[Source passage]
---+---
Speaking to the Soul: Nothing Lasts Forever

Psalm 146, 147 (Morning)
Psalm 111, 112, 113 (Evening)
Isaiah 40:1-11
Heb. 1:1-12
John 1:1-7,19-20,29-34
Just this week, I was remarking to one of my friends that I was really annoyed that no one had given me the list of “things no one ever told me about middle age.”  I’ve been struggling a little with various aches and pains, changes in my sleep patterns, and a whole host of minor annoyances.  My doctor just laughs at me and says, “Maria, you’re not 25 anymore.  We all love you because you don’t know that, but there it is.”
The truth is, we start to learn at a very young age, that everything that makes us feel comfortable in our own skin never stays the same.  I suspect all of us, at one time or another, becomes annoyed that we weren’t given the list of what to expect in any changing situation in our lives.  (Worse yet, we might well have been given at least part of the list, but we promptly said, “Oh, I don’t think this applies to me!”)
Yet, really, deep down inside, we know that change is a reality.  We won’t retire with the same cadre of people who surrounded us when we started our job.  If we’re in school, our classes are always changing and we’re always adjusting to new sets of expectations.  Our relationships change because of illness, death, divorce, new babies, financial challenges, and geography.  Our children, nieces, nephews, and “baby cousins” grow up.  My gosh, even our grandchildren grow up!
Several of our readings today remind us in a variety of ways that nothing lasts forever.  Although we never know how or when that’s going to happen, everything that’s familiar and comfortable to us now–pffft.  Gone.
We humans, however, are creatures of habit.  We crave familiarity even when we know we are in unfamiliar territory.  Sometimes, we go to our Bibles and hope to find familiarity, yet even the Bible doesn’t necessarily cut us any slack when we are feeling the pressure and pain of those constant shifts from comfort and discomfort.  One might wonder just where the Good News is in verses like Psalm 116, verse 3 (“When they breathe their last, they return to earth, and in that day their thoughts perish”), Isaiah 40, verse 7 (“The grass withers, the flower fades, when the breath of the Lord blows upon it; surely the people are grass.”), and Hebrews 1, verse 11 (“they will perish, but you remain; they will all wear out like clothing.​”)​  Oh, joy.  We feel better already, right?  NOT.
---+---
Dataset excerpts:
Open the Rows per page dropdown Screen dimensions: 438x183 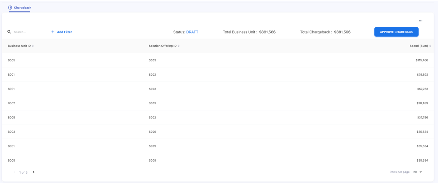tap(417, 172)
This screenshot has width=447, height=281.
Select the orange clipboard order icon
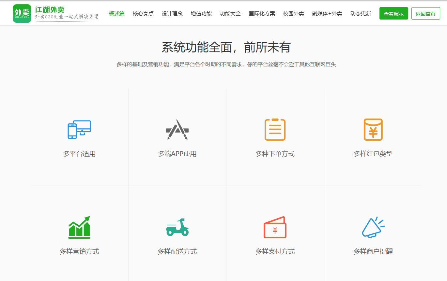click(x=275, y=130)
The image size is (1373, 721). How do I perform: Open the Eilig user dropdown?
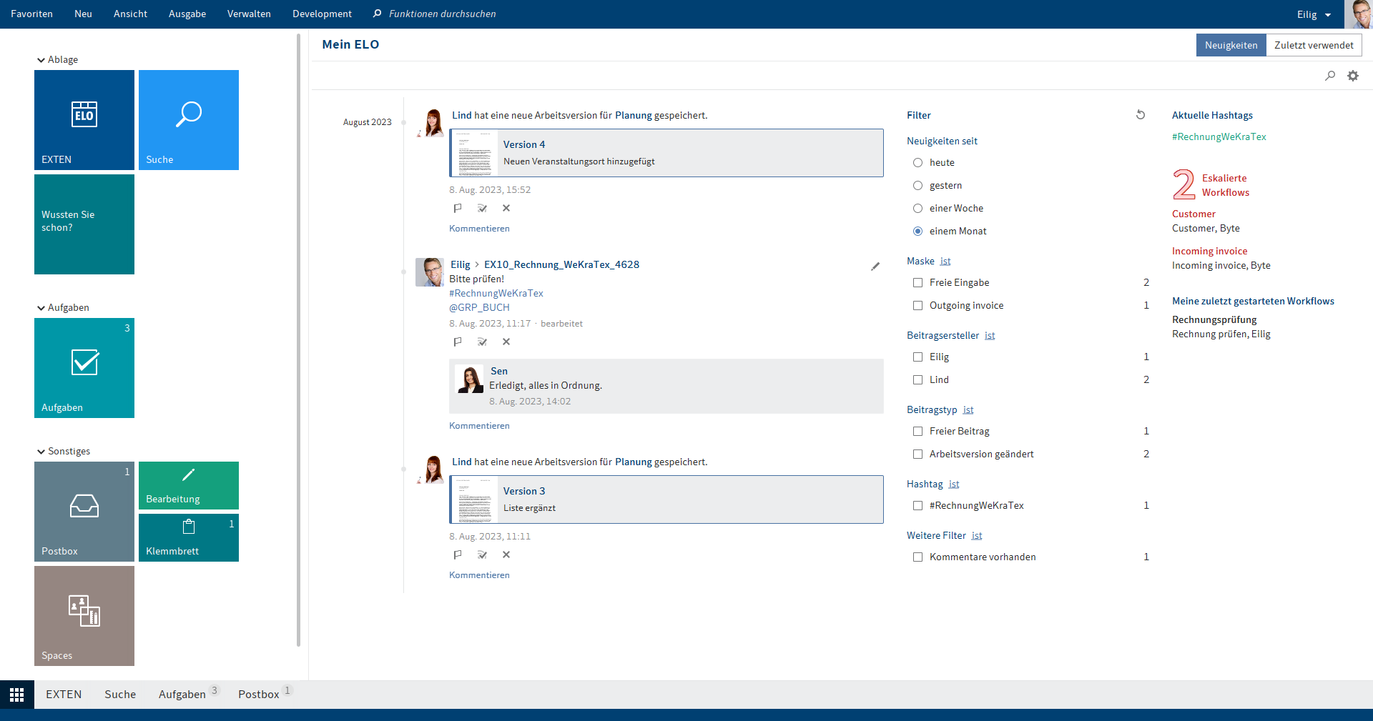1314,14
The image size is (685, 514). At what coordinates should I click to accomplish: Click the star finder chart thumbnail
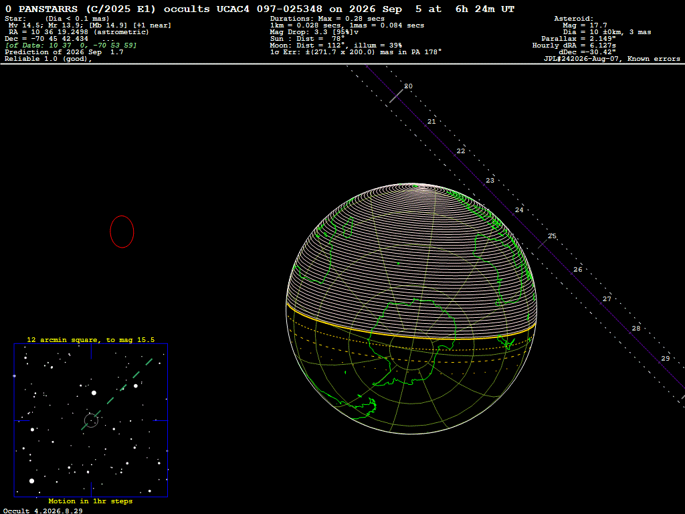tap(91, 420)
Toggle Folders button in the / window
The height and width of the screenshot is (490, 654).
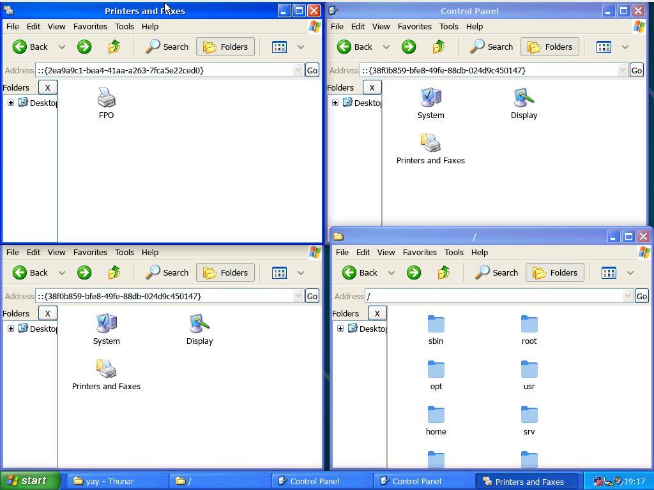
---+---
[Questions on the material]
• a. What is the Spanish translation of this sentence from the devotional on change: "We humans, however, are creatures of habit."
• b. Rewrite the stretch of the devotional on change from "Several of our" through "us now–pffft.  Gone.", renaming "readings" as "lessons".
• c. Can you carry the devotional on change forward, picking up after its final sentence?

[Answers by task]
• a. Sin embargo, los humanos somos criaturas de costumbre.

• b.
Several of our lessons today remind us in a variety of ways that nothing lasts forever.  Although we never know how or when that’s going to happen, everything that’s familiar and comfortable to us now–pffft.  Gone.

• c.
Ah, but there is Good News in there, all the same. Today’s readings also remind us that change is not just change for the sake of itself–it’s a subtle form of transformation, and if we allow ourselves to see it as transformation, we can at least find our place in it.  The more overarching principle in our Epistle today is that God is the one constant that anchors all this change, and that anchor is solidly held by the last sentence in the first paragraph of our reading in John today–“The light shines in the darkness, and the darkness did not overcome it.”  In the end, nothing–not even our fears, our discomfort, nor the times in our lives where we feel like every day is a walk through the Valley of Unease–can overshadow the constantly shining light of God.
When we are surrounded by the mortality of others and the glimpses of our own mortality, when things don’t seem to be going as we had planned them, John 1 is a wonderful reminder that hidden in all that mortal stuff, is immortality, and what seems like “the end” is never an end when it comes to our relationship to God.
We catch glimpses of that “non-end” all the time in the twists and turns of our lives.  The ending of some relationships opens the door to relationships we never would have had, if that first relationship hadn’t ended.  We might never find our true calling in the work world if we hadn’t been fired from our last job.  We learn that our feelings of significant discomfort often fade, and new passions in our lives emerge.  All of that is a window to that light that shines in the darkness.  But guess what?  No one gave us the list for that, either!
What is something in your life lately where you wish someone had “given you the list,” and how might God be working in that to a new “non-end?”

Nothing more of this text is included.